About this task » Your reply should hold the line containing "Given: Show hidden system tray icons" and every later line of the records, reproduced exactly, and no other lines.

Record excerpts »
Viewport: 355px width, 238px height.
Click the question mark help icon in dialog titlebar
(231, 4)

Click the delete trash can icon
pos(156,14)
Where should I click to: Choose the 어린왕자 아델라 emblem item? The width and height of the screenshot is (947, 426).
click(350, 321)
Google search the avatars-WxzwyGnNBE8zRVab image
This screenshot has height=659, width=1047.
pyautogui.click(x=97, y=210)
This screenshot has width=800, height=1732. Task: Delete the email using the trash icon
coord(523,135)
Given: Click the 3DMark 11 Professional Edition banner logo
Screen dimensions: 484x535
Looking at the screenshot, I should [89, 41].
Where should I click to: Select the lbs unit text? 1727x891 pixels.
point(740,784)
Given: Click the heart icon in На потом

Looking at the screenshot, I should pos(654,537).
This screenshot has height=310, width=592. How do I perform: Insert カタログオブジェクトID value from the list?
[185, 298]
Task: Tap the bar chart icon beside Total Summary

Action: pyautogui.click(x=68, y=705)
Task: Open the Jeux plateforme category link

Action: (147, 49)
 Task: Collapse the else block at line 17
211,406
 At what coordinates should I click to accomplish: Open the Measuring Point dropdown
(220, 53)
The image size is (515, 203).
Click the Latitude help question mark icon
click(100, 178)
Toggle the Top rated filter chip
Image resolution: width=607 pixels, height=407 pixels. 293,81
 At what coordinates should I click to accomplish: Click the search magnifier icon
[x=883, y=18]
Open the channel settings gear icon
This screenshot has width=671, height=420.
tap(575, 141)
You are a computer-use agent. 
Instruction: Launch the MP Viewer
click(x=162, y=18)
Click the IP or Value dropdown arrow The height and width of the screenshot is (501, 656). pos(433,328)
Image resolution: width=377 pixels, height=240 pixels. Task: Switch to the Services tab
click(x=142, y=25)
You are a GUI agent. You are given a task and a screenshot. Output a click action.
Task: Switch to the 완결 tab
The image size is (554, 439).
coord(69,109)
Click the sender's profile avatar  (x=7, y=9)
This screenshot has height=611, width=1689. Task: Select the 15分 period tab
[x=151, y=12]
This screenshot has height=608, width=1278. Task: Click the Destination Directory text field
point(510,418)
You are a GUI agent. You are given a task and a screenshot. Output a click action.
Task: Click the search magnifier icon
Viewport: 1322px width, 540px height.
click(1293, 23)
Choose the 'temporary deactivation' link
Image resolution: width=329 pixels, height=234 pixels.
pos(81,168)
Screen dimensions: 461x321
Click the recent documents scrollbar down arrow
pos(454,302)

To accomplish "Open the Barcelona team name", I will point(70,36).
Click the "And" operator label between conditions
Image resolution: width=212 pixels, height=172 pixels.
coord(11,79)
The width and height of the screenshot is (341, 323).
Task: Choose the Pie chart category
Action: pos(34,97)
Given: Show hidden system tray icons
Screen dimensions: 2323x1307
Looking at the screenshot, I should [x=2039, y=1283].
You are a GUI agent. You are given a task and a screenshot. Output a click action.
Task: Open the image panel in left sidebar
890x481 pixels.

Exercise output »
Given: Show hidden system tray icons
Screen dimensions: 2323x1307
Looking at the screenshot, I should [x=2039, y=1283].
You are a GUI agent. You are given a task and a screenshot. Output a click action.
Task: Open the image panel in left sidebar
890x481 pixels.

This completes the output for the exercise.